## Prompt
Could you rewrite only the stretch from the line containing "Click the Екстерни пакет налога folder icon" through the line containing "point(83,13)", putting "Copy Count" in place of "Print Quantity" and changing nothing else? Leave the pictures out.

::: Material :::

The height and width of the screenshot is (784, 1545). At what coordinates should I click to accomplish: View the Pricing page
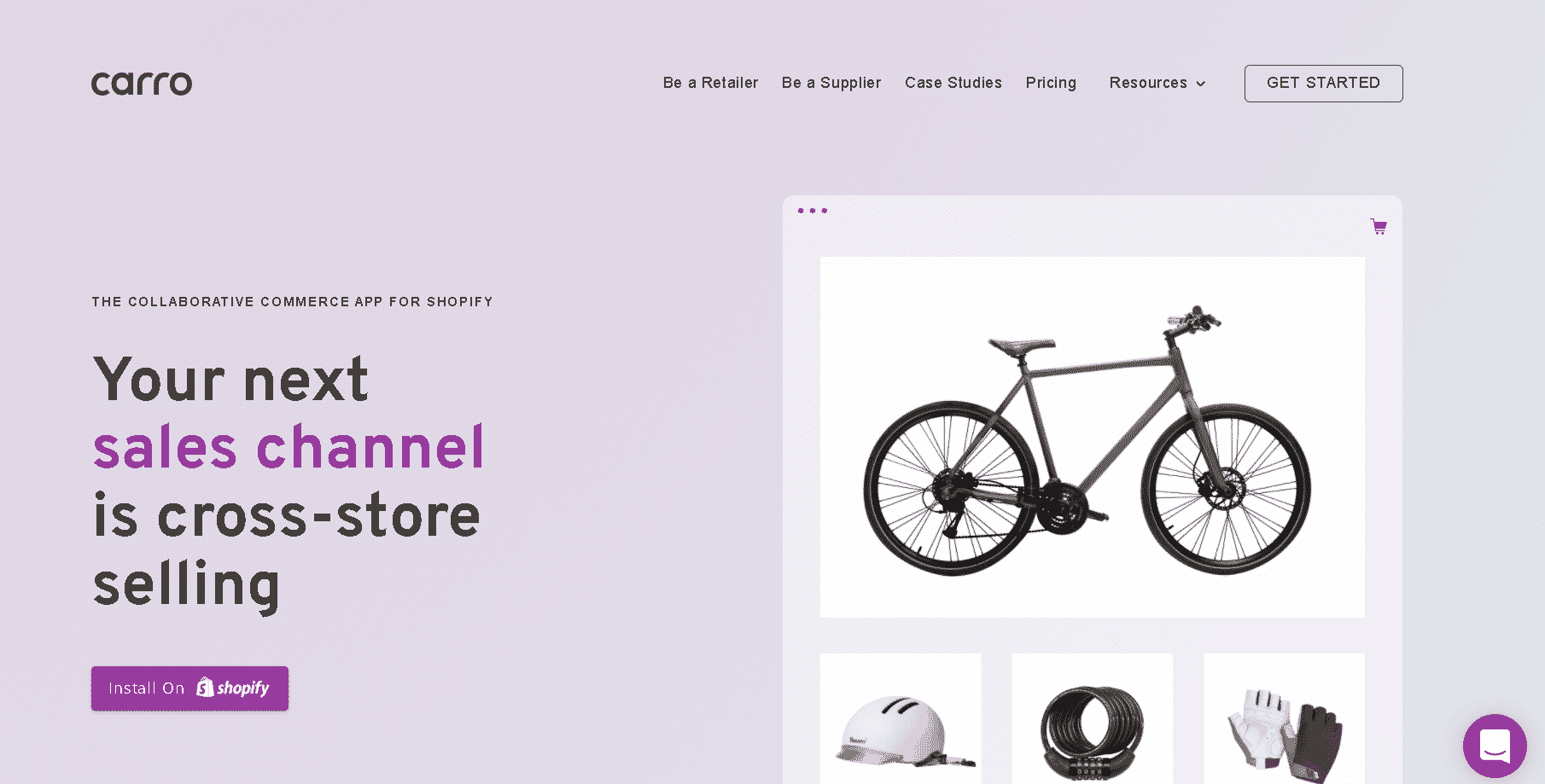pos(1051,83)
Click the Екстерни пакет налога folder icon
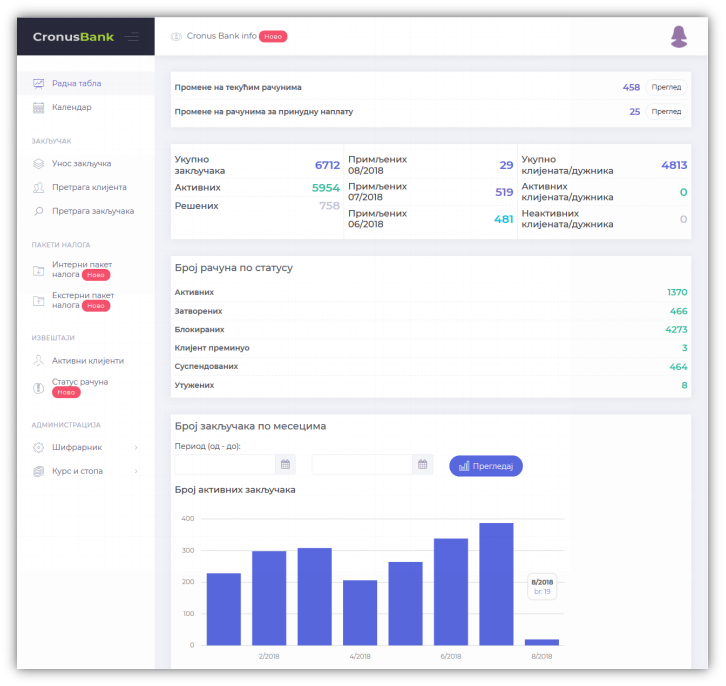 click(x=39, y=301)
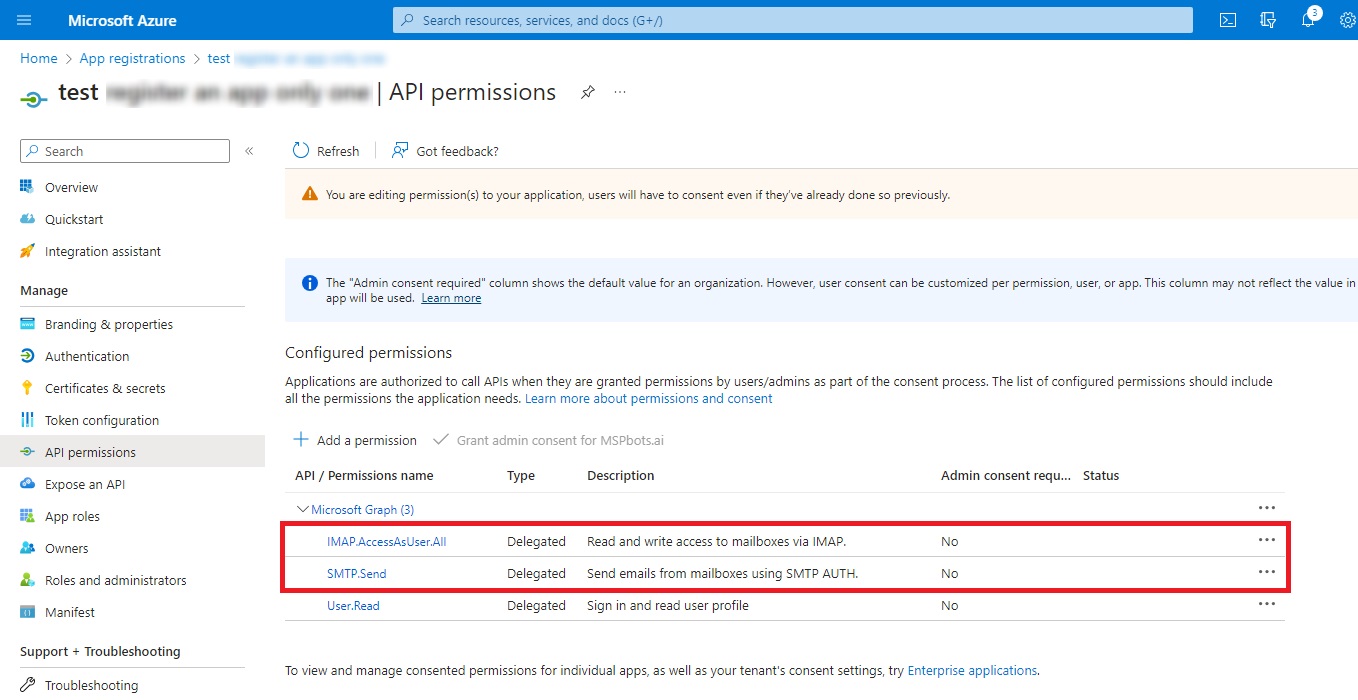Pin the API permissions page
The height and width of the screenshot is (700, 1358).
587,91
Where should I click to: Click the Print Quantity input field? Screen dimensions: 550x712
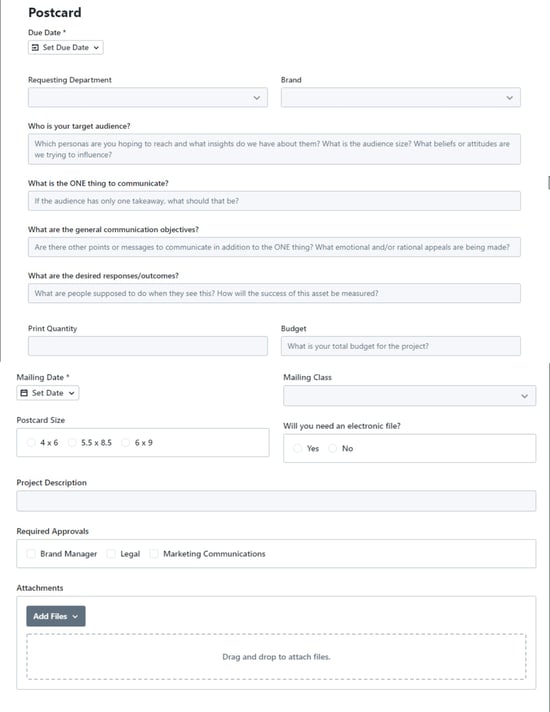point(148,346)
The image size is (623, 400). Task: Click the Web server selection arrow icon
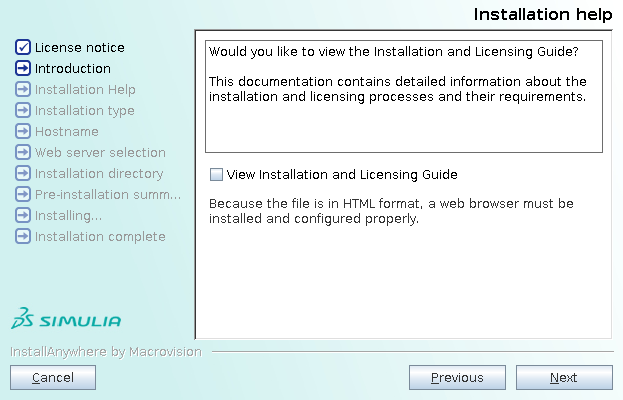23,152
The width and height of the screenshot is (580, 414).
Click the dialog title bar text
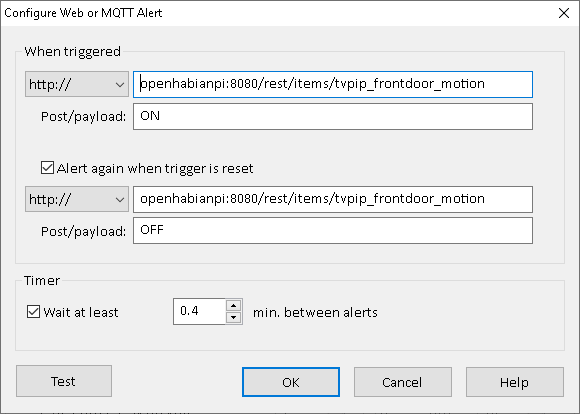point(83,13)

:::
::: Material :::

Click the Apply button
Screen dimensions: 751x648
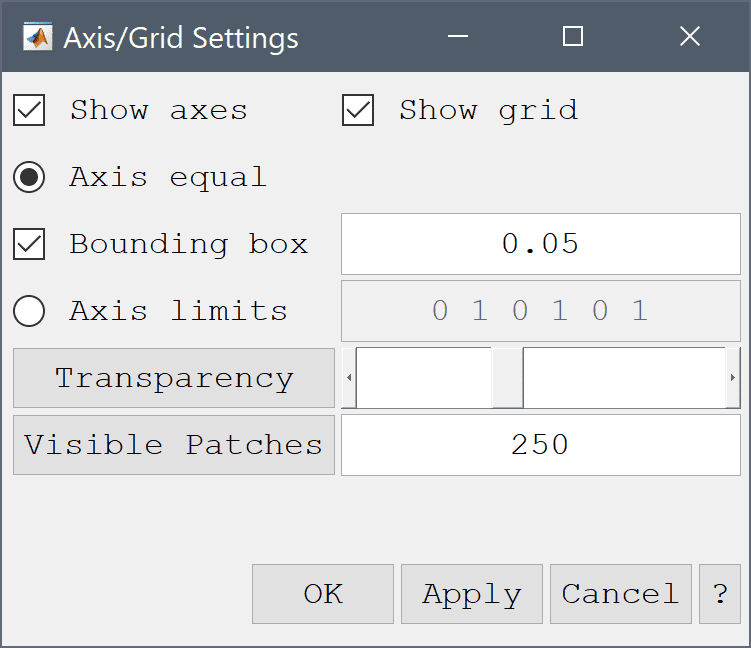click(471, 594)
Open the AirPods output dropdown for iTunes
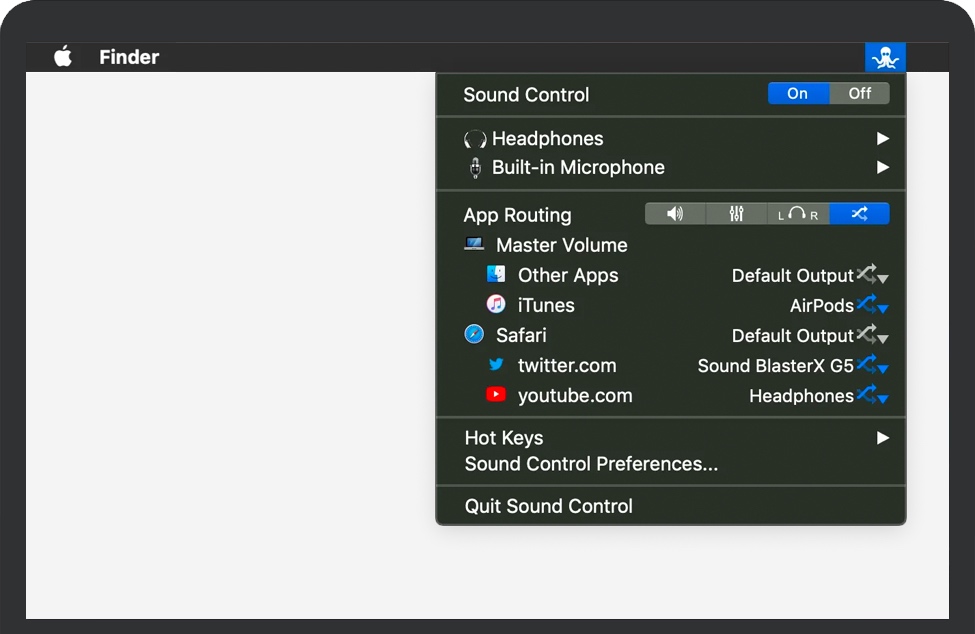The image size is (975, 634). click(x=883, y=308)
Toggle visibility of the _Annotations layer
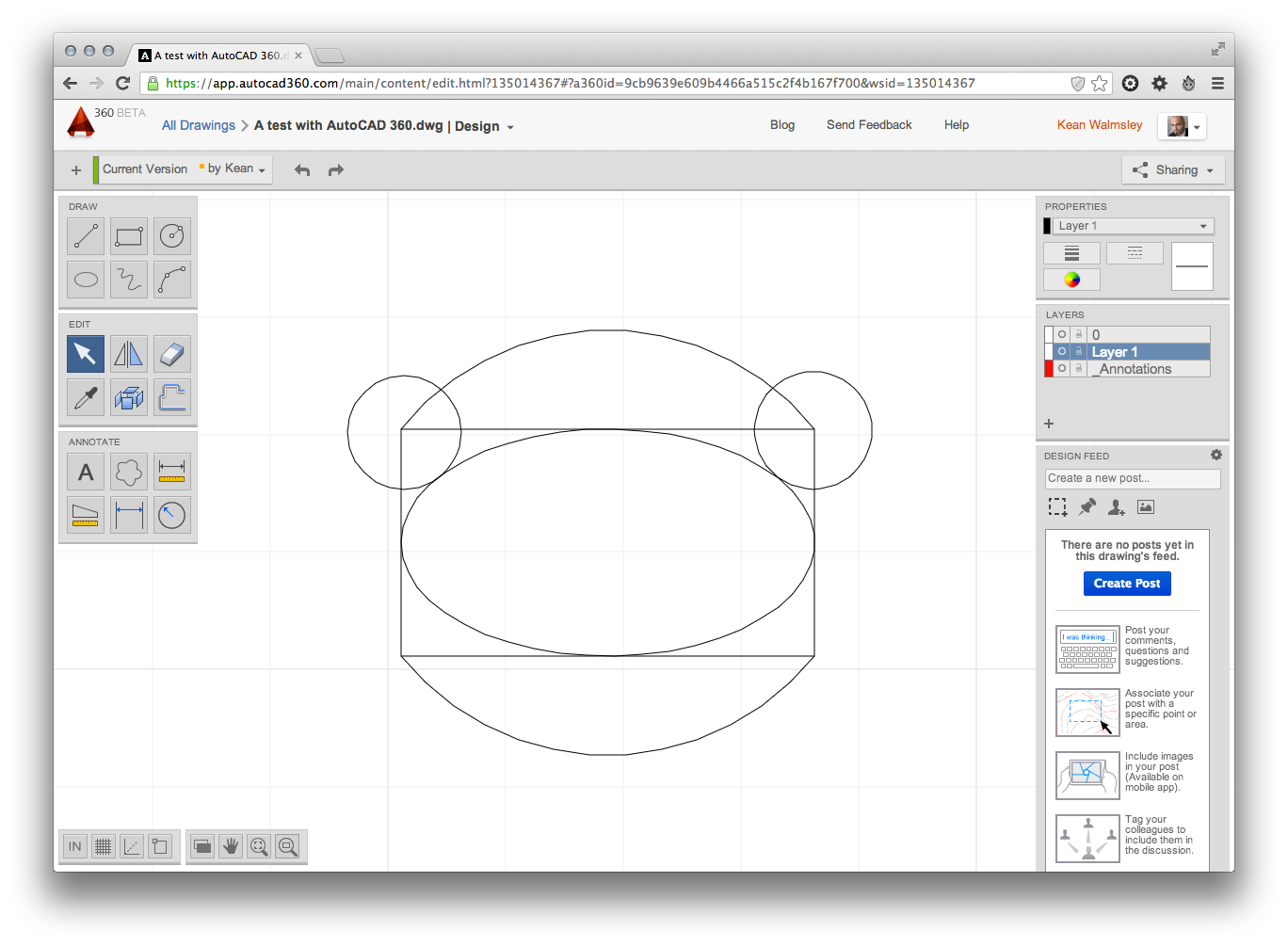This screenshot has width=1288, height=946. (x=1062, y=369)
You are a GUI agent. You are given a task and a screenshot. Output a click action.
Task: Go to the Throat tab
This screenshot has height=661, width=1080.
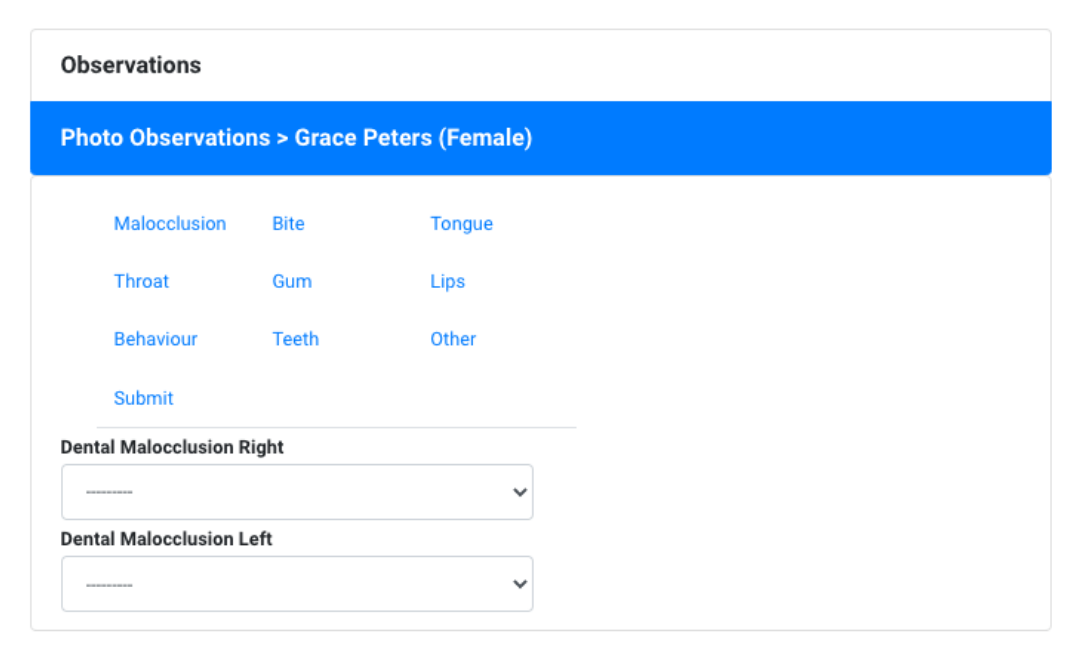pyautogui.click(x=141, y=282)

:::

## Output of the task
Click the Екстерни пакет налога folder icon
 click(x=39, y=301)
Pin the API permissions page
The height and width of the screenshot is (700, 1358).
587,91
Where should I click to: Click the Copy Count input field? Screen dimensions: 550x712
point(148,346)
The image size is (623, 400). Task: Click the Web server selection arrow icon
23,152
The width and height of the screenshot is (580, 414).
Click the dialog title bar text
point(83,13)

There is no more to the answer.